Lederer died Friday of congestive heart failure at Saddleback Memorial Medical Center in Laguna Hills, according to the Flight Safety Foundation, the nonprofit international organization he founded in 1947.
His career spanned aviation from the earliest airmail flights of the 1920s to the space flights of the 1970s. Over those years he was credited with helping bring about such innovations as equipping planes with ``black box'' flight data recorders that help investigators find the cause of plane crashes.
Lederer launched the National Aeronautics and Space Administration's Office of Manned Space Flight Safety after the launch pad space capsule fire in 1967 that killed astronauts Roger Chaffee, Virgil Grissom and Edward White II.
``Jerry was a realist,'' astronaut Neil Armstrong said several years ago. ``He recognized that flight without risk was flight without progress. But he spent a lifetime minimizing that risk.''
Born in New York City on Sept. 26, 1902, Lederer said his love affair with aviation began when he attended an air meet at New York's Belmont Park.

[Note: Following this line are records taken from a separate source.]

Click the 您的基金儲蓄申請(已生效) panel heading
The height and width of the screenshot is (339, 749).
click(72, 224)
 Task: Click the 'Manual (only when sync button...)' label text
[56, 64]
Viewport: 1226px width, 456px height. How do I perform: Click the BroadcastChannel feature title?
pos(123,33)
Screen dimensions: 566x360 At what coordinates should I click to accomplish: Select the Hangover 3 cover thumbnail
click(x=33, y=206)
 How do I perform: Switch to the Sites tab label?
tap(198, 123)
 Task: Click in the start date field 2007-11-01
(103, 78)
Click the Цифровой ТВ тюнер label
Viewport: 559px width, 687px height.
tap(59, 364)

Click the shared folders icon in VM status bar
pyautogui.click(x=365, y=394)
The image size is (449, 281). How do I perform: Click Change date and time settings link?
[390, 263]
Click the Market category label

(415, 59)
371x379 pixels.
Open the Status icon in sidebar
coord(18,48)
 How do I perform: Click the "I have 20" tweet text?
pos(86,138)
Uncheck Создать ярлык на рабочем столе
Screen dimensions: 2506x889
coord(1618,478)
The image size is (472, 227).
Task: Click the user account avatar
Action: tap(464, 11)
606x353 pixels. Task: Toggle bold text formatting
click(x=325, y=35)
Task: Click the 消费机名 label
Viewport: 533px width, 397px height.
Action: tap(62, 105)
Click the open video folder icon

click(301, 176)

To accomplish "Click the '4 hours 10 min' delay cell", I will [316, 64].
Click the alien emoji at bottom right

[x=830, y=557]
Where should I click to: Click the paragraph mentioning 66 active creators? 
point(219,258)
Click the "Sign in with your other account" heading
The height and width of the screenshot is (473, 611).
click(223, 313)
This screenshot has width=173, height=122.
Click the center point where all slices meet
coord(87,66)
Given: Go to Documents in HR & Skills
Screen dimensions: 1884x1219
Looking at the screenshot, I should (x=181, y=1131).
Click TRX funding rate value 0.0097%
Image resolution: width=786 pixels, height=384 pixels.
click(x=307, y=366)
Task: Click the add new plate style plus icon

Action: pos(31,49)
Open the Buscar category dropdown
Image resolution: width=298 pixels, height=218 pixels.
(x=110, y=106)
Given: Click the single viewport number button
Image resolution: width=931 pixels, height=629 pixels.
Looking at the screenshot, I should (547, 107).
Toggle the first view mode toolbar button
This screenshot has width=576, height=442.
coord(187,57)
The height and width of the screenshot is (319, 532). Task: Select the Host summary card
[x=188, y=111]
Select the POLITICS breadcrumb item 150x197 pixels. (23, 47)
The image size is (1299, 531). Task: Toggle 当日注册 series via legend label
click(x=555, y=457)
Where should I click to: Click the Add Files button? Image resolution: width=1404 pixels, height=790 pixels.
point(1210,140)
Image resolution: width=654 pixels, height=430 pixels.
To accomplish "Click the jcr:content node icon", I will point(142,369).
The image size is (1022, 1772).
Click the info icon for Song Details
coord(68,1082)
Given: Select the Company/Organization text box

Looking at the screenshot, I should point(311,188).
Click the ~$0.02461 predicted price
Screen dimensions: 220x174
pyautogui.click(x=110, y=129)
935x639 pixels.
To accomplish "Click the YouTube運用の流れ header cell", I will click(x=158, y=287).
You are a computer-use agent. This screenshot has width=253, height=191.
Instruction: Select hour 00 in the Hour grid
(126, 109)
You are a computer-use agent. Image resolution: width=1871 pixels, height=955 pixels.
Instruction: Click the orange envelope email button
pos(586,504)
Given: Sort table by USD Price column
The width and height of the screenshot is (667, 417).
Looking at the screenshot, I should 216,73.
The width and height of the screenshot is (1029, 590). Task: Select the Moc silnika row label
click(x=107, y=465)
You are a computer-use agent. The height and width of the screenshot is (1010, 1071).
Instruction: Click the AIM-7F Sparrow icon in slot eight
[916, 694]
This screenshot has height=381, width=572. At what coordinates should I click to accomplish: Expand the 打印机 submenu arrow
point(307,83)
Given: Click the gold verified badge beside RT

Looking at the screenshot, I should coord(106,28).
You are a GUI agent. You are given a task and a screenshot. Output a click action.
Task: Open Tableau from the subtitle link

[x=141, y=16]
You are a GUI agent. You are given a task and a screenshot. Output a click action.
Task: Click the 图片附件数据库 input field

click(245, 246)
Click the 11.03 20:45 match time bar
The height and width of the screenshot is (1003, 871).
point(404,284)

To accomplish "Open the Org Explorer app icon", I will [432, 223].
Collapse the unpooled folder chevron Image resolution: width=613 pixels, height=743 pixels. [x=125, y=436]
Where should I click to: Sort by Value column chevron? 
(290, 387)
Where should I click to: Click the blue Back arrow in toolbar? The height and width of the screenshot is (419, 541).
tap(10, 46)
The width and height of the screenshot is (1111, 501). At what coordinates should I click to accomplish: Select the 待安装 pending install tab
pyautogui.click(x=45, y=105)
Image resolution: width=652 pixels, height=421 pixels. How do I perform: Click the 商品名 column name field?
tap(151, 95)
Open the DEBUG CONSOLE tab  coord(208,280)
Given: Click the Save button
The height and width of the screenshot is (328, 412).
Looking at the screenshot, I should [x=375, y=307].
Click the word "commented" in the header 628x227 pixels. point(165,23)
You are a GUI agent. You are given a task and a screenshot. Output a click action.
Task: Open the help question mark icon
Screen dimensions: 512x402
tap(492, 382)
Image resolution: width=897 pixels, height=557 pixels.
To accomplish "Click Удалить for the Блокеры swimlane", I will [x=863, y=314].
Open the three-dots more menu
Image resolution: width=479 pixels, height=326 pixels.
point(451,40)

He earned a degree in mechanical engineering, with aviation options, from New York University in 1924.
Two years later, he was hired by the U. S. Postal Service to oversee its plane maintenance. Flying airmail routes was extremely dangerous then and 31 of the first 40 pilots died in crashes.
Lederer helped reduce the fatality rate by coming up with film crash tests and redesigning the exhaust stacks and other systems to reduce the danger.
One of those interested in his work was a young airmail pilot, Charles Lindbergh. The day before he took off on the solo flight that was to make him an international hero, Lindbergh had Lederer inspect his single-engine Spirit of St. Louis.
``I did not have too much hope that he would make it,'' Lederer admitted years later. ``I just went out because I was a friend of his, and I wanted to see the airplane, to look the situation over.''
To Lederer's relief, Lindbergh made it.